Characterization and Analysis of Powder for AM

About the Course

As is the case with most, if not all, manufacturing processes, the quality of the raw material will dictate the quality of the final product, and additive manufacturing is no exception to this. But what is a high-quality AM powder and how would one go about evaluating this quality? This quality is the product of dozens of variables including the size, morphology, rheology, thermal properties, moisture absorption, and tribology of metal powders. These questions are the driving factor for AM precursor material research. The answers begin with identifying existing and often standardized measurement methods that can be applied to AM, but often these methods are insufficient.
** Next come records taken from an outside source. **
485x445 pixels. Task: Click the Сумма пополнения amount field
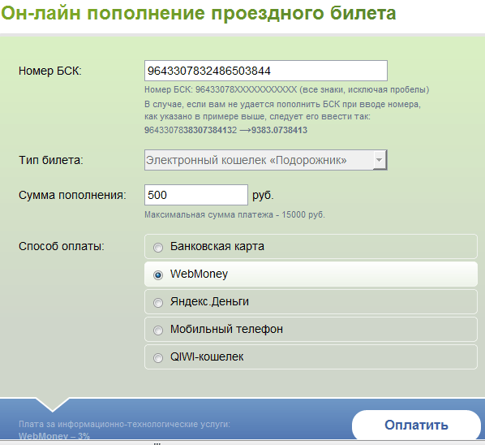pos(196,195)

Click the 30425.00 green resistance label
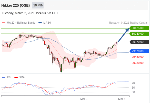[x=139, y=28]
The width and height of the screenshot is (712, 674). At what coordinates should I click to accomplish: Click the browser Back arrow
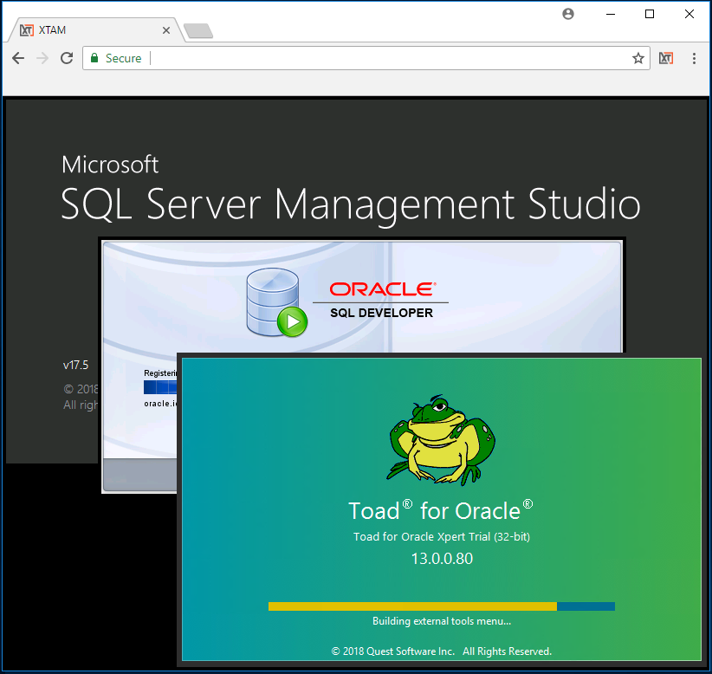18,58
This seminar will give an overview of the various measurement techniques utilized and developed at NIST, and other leading organizations, aimed at characterization of metal AM powders. From the seemingly simple process of measuring the size of metal powders to evaluating the aggregate effect of millions of particles cohering to one another, each of these techniques must be evaluated for their relevance to AM technologies.

Learning Outcomes

A webinar participant will be introduced to:

• In situ, ex situ, and hybrid characterization of powder in the LPBF process

• Powder Rheology techniques

• Variability of PSD of metal powder throughout an AM process

• Thermal property measurement of metal powders including laser flash and hot disk testing techniques

• Measuring moisture using TGA and sorption testing

• Discrete element method modeling and its potential to predict the dynamics of powder spreading

• Chemical characterization of metal powders

About the Instructor

Dr. Garboczi received his Ph.D. in Condensed Matter Physics from Michigan State University in 1985. His main research at NIST (Gaithersburg, Maryland) starting in 1988 was on the computational materials science of concrete and other composite materials, which later included carbon nanotube and graphene composites. This involves exploring relationships between microstructure and properties, at a number of length scales, using realistic computer-based microstructural models, exact property calculation algorithms, and percolation and composite theory. Driven by the needs of the computational materials science of concrete, since 2001 he has also used a novel combination of X-ray computed tomography and spherical harmonic analysis to build quantitative mathematical models of random-shaped particles of cement, sand, gravel, fly ash, industrial mineral powders, blast furnace slag, simulated and real lunar soil, chemical explosives, and powder for additive manufacturing. In 2014, he transferred to the Boulder, Colorado NIST campus, working on the same kind of problems but for a wider range of materials. Dr. Garboczi has published over 160 journal papers and is a NIST Fellow, and a Fellow of the American Ceramic Society and the American Concrete Institute. He received the Robert L' Hermite Medal from RILEM in 1992, a Silver Medal from the Department of Commerce in 2009, the 2009 Edward C. Henry award from the American Ceramic Society's Electronics Division, the 2012 Della Roy Lecture award from the American Ceramic Society's Cements Division, and the 2014 Robert E. Philleo award from the American Concrete Institute.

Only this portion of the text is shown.